18 October 2005

Pimp my Carriage



Ayn Rand's The Fountainhead was one of the first books that I read because I wanted to, unassociated with any kind of school assignment. The protagonist, Roark, is an architect--a visionary, rogue, Avant-garde, etc., and as such has a hard time getting commissions. The following discussion with a prospective client begins on page 164:

"Mr. Janss, when you buy an automobile, you don't want it to have rose garlands about the windows, a lion on each fender and an angel sitting on the roof. Why don't you?"
"That would be silly," stated Mr. Janss.
"Why would it be silly? Now I think it would be beautiful. Besides, Louis the Fourteenth had a carriage like that and what was good enough for Louis is good enough for us. We shouldn't go in for rash innovations and we shouldn't break with tradition."
"Now you know damn well you don't believe anything of the sort!"
"I know I don't. But that's what you believe, isn't it? . . . Tell me, Mr. Janss, do you really think that Greek columns and fruit baskets are beautiful on a modern, steel office building?"

Just so that we are all on the same page, here is a carriage not unlike the one Roark describes.

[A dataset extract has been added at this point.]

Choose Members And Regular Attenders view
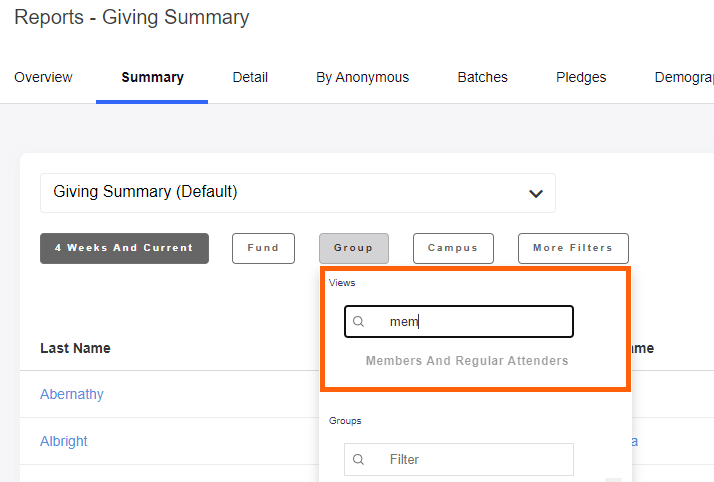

Angels, garland, and lions were a great way to soup up your wheels anywhere between 1700 and 1830. At the time The Fountainhead was written (1946), the best ride around was probably a Bentley like this one.

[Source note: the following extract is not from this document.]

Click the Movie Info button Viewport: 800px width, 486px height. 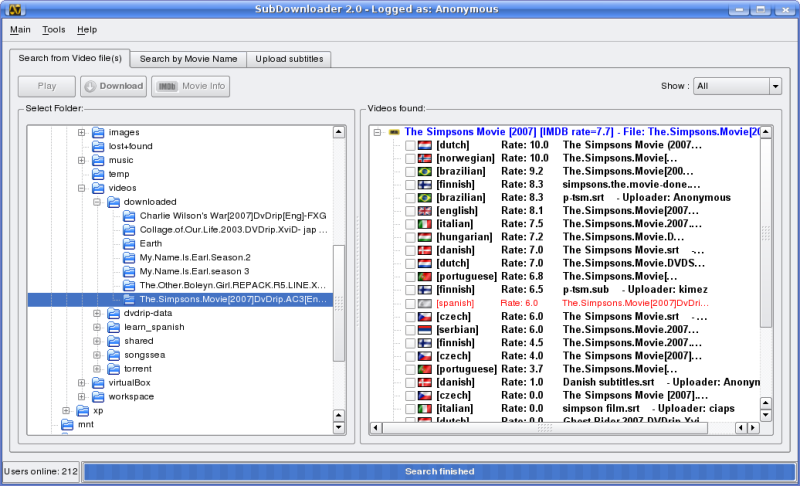[x=191, y=86]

And today, you know you’ve arrived if you have a playstation, flat screens, and at least one hydraulic powered flip out thingy in your car.


The discussion in Rand's book has stuck with me ever since I first read it, mostly because it has applicability to about 12 different art topics. Whenever one of them comes up this passage pops into my head. Today, I'll limit the discussion to taste. Simply put, taste, aesthetics, beauty, and so on change. It is very tempting to believe that there is a universal beauty out there that touches the soul of every man and woman on earth. When I encounter something of immense beauty I can scarcely comprehend that any one else wouldn't feel what I do. But there always are people out there who don't. Universal aesthetic appeal is a myth.* While this may be disappointing, it opens up worlds of fascinating inquiry into why we like what we do.

*I can think of two possible exceptions to this rather fatalistic pronouncement: nature and children. But people don't design those things. They just come beautiful without help, which is different. And I regretfully speculate that their appeal isn't universal, though I wish it was.

1 comment:

Jennifer said...

I own this book, but didn't get a chance to read it before I lent it out and disbefriended the person I lent it to. One day!